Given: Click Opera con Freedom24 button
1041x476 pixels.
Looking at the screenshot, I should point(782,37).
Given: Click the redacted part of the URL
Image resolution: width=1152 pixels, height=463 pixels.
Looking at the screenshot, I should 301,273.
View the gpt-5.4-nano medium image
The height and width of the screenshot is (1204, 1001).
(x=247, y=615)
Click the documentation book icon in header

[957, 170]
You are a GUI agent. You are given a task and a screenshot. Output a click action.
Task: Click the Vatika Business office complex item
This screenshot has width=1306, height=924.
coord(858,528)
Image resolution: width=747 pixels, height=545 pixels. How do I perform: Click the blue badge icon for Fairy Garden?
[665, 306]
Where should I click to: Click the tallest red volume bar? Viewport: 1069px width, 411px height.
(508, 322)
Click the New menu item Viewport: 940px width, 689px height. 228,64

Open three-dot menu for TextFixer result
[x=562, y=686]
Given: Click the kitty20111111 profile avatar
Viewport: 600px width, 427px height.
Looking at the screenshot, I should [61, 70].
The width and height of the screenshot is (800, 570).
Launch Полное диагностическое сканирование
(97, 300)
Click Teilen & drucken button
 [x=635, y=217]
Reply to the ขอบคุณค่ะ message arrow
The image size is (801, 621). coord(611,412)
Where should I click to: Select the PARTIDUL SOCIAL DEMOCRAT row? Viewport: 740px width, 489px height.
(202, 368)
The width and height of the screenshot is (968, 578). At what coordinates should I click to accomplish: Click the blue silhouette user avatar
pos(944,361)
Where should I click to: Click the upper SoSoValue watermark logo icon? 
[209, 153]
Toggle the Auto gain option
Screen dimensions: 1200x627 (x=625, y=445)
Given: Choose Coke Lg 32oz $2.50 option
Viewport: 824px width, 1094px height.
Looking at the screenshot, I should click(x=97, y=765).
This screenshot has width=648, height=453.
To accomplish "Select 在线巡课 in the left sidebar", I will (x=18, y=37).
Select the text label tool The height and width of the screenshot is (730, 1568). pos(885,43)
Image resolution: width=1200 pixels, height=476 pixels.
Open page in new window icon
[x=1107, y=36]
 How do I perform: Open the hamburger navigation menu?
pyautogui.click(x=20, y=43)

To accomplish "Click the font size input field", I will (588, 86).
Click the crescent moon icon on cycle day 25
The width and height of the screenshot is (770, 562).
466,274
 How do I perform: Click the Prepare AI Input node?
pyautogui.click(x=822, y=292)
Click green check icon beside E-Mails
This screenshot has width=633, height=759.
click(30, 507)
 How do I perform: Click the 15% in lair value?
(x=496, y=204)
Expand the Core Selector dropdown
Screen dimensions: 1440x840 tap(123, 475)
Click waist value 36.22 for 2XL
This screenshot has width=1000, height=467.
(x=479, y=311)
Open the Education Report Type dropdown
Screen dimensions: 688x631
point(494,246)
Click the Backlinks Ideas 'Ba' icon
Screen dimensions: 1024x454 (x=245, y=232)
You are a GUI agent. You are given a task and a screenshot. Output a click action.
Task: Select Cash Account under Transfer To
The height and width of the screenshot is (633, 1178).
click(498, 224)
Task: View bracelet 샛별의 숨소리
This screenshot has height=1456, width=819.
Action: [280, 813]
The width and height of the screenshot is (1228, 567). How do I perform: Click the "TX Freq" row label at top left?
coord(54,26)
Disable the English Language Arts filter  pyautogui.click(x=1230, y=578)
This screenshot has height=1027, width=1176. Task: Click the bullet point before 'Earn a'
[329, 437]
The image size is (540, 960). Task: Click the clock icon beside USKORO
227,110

******

# Work item:
All the records shown above need to be given again exactly.

# Answer box:
Given: Click Opera con Freedom24 button
1041x476 pixels.
Looking at the screenshot, I should point(782,37).
Given: Click the redacted part of the URL
Image resolution: width=1152 pixels, height=463 pixels.
Looking at the screenshot, I should 301,273.
View the gpt-5.4-nano medium image
The height and width of the screenshot is (1204, 1001).
(x=247, y=615)
Click the documentation book icon in header

[957, 170]
You are a GUI agent. You are given a task and a screenshot. Output a click action.
Task: Click the Vatika Business office complex item
This screenshot has width=1306, height=924.
coord(858,528)
Image resolution: width=747 pixels, height=545 pixels. How do I perform: Click the blue badge icon for Fairy Garden?
[665, 306]
Where should I click to: Click the tallest red volume bar? Viewport: 1069px width, 411px height.
(508, 322)
Click the New menu item Viewport: 940px width, 689px height. 228,64

Open three-dot menu for TextFixer result
[x=562, y=686]
Given: Click the kitty20111111 profile avatar
Viewport: 600px width, 427px height.
Looking at the screenshot, I should [61, 70].
The width and height of the screenshot is (800, 570).
Launch Полное диагностическое сканирование
(97, 300)
Click Teilen & drucken button
 [x=635, y=217]
Reply to the ขอบคุณค่ะ message arrow
The image size is (801, 621). coord(611,412)
Where should I click to: Select the PARTIDUL SOCIAL DEMOCRAT row? Viewport: 740px width, 489px height.
(202, 368)
The width and height of the screenshot is (968, 578). At what coordinates should I click to accomplish: Click the blue silhouette user avatar
pos(944,361)
Where should I click to: Click the upper SoSoValue watermark logo icon? 
[209, 153]
Toggle the Auto gain option
Screen dimensions: 1200x627 (x=625, y=445)
Given: Choose Coke Lg 32oz $2.50 option
Viewport: 824px width, 1094px height.
Looking at the screenshot, I should click(x=97, y=765).
This screenshot has width=648, height=453.
To accomplish "Select 在线巡课 in the left sidebar", I will (x=18, y=37).
Select the text label tool The height and width of the screenshot is (730, 1568). pos(885,43)
Image resolution: width=1200 pixels, height=476 pixels.
Open page in new window icon
[x=1107, y=36]
 How do I perform: Open the hamburger navigation menu?
pyautogui.click(x=20, y=43)

To accomplish "Click the font size input field", I will (588, 86).
Click the crescent moon icon on cycle day 25
The width and height of the screenshot is (770, 562).
466,274
 How do I perform: Click the Prepare AI Input node?
pyautogui.click(x=822, y=292)
Click green check icon beside E-Mails
This screenshot has width=633, height=759.
click(30, 507)
 How do I perform: Click the 15% in lair value?
(x=496, y=204)
Expand the Core Selector dropdown
Screen dimensions: 1440x840 tap(123, 475)
Click waist value 36.22 for 2XL
This screenshot has width=1000, height=467.
(x=479, y=311)
Open the Education Report Type dropdown
Screen dimensions: 688x631
point(494,246)
Click the Backlinks Ideas 'Ba' icon
Screen dimensions: 1024x454 (x=245, y=232)
You are a GUI agent. You are given a task and a screenshot. Output a click action.
Task: Select Cash Account under Transfer To
The height and width of the screenshot is (633, 1178).
click(498, 224)
Task: View bracelet 샛별의 숨소리
This screenshot has height=1456, width=819.
Action: [280, 813]
The width and height of the screenshot is (1228, 567). How do I perform: Click the "TX Freq" row label at top left?
coord(54,26)
Disable the English Language Arts filter  pyautogui.click(x=1230, y=578)
This screenshot has height=1027, width=1176. Task: Click the bullet point before 'Earn a'
[329, 437]
The image size is (540, 960). Task: Click the clock icon beside USKORO
227,110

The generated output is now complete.